2018年7月28日 06:00
負債10億円からV字回復…老舗旅館の若女将の「働き方改革」
うっそうとした森に「ドン、ドン!」と太鼓の音が鳴り響く。ここは神奈川県秦野市の鶴巻温泉にある老舗旅館「元湯陣屋」。平日の午後3時チェックインの時間が過ぎると、お客が続々と門をくぐり、そのつど従業員が迎え太鼓を鳴らして、おもてなしをする――。

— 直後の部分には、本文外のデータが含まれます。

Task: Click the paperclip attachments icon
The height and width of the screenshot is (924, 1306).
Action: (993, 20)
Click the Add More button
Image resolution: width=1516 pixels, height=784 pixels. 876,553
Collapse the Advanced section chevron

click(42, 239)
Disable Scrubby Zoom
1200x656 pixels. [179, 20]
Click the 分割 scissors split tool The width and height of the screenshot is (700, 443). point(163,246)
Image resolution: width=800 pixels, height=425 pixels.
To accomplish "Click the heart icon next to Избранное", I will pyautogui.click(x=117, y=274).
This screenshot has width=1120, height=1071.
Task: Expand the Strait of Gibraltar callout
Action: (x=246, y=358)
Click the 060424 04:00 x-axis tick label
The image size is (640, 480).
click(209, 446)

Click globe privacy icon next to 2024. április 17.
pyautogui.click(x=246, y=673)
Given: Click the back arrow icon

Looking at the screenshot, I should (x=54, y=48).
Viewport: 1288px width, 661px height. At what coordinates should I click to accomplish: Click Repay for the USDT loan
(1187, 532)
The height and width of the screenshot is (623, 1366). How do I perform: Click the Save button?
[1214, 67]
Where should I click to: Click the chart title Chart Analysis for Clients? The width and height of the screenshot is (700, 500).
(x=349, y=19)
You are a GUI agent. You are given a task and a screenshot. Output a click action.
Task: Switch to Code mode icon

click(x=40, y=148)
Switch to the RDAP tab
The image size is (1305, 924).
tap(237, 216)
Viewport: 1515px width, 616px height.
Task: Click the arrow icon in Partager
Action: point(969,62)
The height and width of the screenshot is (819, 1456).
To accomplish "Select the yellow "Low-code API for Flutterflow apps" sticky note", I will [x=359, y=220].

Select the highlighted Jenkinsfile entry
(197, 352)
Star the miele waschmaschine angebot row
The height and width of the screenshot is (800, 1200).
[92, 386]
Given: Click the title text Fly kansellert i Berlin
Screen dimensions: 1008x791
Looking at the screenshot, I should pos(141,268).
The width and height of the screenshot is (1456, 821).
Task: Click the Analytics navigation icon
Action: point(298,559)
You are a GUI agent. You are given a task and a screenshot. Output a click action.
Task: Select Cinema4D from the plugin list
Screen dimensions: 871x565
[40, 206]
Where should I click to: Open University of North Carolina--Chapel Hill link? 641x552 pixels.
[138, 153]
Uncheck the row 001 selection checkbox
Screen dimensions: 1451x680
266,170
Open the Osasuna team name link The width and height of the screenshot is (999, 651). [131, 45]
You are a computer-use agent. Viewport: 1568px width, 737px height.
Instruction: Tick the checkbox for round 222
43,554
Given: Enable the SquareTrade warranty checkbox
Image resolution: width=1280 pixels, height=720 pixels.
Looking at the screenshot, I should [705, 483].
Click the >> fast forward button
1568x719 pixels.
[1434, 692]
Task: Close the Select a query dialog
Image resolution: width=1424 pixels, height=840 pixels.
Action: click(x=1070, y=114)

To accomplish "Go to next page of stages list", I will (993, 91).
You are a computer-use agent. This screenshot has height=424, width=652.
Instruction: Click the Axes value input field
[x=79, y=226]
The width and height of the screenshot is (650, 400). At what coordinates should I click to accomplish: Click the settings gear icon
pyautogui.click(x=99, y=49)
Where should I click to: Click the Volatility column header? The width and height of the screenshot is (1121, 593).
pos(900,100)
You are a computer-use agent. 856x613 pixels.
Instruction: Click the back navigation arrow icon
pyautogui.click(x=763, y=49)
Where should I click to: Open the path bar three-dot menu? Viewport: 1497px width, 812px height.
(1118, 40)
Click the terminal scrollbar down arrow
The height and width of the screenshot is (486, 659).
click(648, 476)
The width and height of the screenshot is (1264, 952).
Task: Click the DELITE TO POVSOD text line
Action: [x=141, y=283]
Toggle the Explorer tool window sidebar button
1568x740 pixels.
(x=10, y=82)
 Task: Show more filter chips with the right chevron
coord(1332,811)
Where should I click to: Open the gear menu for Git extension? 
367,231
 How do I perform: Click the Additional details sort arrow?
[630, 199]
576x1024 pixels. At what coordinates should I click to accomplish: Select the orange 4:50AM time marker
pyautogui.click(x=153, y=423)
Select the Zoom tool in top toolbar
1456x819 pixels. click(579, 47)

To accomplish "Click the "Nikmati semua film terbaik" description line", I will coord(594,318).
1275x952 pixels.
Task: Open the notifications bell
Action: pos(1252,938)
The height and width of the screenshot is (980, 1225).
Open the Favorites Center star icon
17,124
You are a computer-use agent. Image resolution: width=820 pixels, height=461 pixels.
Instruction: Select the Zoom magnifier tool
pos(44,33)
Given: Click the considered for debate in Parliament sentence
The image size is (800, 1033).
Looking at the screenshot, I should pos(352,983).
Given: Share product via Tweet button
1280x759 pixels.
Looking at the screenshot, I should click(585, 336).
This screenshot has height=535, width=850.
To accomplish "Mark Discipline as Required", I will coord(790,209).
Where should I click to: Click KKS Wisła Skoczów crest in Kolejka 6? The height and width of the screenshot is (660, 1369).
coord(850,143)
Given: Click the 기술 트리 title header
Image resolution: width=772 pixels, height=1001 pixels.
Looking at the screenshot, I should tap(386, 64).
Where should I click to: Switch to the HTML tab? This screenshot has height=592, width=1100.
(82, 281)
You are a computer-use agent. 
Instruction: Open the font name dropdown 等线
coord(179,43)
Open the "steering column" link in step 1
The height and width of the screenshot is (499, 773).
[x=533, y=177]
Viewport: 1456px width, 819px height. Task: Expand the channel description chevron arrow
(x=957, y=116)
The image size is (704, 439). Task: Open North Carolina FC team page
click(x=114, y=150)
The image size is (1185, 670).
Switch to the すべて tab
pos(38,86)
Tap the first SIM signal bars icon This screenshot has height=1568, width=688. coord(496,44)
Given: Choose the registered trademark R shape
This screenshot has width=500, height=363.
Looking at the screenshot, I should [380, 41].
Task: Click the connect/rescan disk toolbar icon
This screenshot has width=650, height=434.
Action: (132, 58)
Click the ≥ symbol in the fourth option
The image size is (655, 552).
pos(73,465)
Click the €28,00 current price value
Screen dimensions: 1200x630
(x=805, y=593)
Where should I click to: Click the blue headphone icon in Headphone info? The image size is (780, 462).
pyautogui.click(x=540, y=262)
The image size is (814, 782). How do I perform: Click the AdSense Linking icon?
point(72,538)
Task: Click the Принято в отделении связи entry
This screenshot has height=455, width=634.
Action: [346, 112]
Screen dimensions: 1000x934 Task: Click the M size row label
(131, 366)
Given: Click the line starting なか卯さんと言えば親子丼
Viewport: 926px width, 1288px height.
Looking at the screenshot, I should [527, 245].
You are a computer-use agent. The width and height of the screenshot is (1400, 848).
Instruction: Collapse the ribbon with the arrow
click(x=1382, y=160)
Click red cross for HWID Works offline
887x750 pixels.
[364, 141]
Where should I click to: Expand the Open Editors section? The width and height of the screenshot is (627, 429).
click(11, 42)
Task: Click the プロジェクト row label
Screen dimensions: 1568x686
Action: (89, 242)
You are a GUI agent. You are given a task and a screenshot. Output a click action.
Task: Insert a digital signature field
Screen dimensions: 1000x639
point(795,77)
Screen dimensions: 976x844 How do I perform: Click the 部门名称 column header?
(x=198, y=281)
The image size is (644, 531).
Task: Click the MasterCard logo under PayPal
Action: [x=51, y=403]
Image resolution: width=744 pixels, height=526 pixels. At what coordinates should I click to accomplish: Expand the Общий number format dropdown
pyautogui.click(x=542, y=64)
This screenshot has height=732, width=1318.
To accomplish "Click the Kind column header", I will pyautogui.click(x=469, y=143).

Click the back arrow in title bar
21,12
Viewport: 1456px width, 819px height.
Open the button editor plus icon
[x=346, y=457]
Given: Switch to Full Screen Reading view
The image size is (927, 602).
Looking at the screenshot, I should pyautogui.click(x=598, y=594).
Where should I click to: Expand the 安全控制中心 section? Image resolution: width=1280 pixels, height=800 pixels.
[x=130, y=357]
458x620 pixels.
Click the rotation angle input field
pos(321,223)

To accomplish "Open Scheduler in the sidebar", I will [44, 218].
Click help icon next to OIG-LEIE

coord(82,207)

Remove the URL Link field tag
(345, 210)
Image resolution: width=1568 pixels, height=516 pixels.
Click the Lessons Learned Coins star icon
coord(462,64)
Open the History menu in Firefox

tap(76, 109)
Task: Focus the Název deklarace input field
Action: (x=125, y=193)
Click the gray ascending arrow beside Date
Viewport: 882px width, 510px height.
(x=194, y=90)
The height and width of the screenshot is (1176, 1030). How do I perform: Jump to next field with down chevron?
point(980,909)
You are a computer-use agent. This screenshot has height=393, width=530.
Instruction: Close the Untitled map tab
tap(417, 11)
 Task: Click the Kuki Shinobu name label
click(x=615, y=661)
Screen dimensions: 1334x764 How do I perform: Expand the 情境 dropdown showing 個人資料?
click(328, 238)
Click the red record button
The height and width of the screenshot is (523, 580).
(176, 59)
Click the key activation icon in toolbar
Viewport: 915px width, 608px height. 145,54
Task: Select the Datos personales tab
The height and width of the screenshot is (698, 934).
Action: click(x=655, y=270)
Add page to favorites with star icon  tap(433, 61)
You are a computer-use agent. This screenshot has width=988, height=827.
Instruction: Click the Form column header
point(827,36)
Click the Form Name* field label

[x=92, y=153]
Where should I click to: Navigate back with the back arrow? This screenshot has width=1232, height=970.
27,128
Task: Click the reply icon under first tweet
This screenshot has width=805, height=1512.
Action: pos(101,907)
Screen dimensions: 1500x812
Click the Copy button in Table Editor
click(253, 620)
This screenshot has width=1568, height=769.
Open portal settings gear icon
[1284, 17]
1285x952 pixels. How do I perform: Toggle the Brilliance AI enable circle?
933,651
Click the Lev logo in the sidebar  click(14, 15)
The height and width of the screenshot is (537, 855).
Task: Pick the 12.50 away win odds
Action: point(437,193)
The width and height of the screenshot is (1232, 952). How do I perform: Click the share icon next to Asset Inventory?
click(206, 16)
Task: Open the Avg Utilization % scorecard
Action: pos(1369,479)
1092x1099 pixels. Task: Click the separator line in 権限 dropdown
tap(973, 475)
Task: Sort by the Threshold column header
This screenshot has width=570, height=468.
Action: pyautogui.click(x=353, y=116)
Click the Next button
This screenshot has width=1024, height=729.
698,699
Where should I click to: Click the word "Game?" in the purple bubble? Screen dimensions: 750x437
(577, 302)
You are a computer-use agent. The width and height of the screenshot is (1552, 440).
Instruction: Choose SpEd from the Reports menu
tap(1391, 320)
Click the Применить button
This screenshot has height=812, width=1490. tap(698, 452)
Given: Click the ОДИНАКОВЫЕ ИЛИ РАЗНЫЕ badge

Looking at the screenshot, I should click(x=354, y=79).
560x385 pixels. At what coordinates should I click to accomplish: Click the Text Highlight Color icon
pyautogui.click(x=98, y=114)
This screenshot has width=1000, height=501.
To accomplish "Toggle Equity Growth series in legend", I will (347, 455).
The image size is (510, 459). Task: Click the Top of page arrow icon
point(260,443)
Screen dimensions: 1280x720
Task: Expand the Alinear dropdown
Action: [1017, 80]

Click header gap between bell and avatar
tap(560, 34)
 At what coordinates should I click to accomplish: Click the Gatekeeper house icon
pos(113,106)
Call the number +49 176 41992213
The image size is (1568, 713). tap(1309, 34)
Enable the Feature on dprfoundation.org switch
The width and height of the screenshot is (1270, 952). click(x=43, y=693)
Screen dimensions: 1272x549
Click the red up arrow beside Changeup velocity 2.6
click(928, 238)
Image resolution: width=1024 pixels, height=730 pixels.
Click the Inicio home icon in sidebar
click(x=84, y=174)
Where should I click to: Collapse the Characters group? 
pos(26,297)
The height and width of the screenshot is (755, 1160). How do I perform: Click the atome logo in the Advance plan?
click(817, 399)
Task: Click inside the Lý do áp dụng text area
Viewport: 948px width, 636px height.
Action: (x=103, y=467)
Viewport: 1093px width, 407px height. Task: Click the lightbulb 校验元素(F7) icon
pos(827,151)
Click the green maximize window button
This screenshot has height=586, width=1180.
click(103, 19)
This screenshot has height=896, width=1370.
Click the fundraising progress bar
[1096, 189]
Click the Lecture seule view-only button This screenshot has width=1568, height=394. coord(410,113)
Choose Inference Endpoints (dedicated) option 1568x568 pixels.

「この“おもてなし”にもちょっとした工夫があります。担当者がピンマイクを通して『○○様がいらっしゃいました』と言った言葉は、瞬時に文字化されて従業員全員が持つタブレットに送信されます。そうすることで、スタッフは余裕を持ってお客様をお迎えする準備ができるのです」
そう語るのは、女将の宮崎知子さん(40)。女性ならではのこまやかなサービスで定評のある宿だ。元湯陣屋は大正7(1918)年の創業で、今年で100周年。
1万坪の敷地には露天風呂付きの18の和室がある。
東京から1時間足らずで小京都のような風情を体験できるとあって、1泊2食付き3万5,000円〜という料金にもかかわらず、平日でも満室になるほど。
いち早くITを導入し、’16年、週休3日制にしてからも、売り上げは伸び続けた。その経営手腕が評判になりメディアに登場することが増えてきたが、実は知子さんが女将になった’09年当時、旅館は倒産寸前だったという。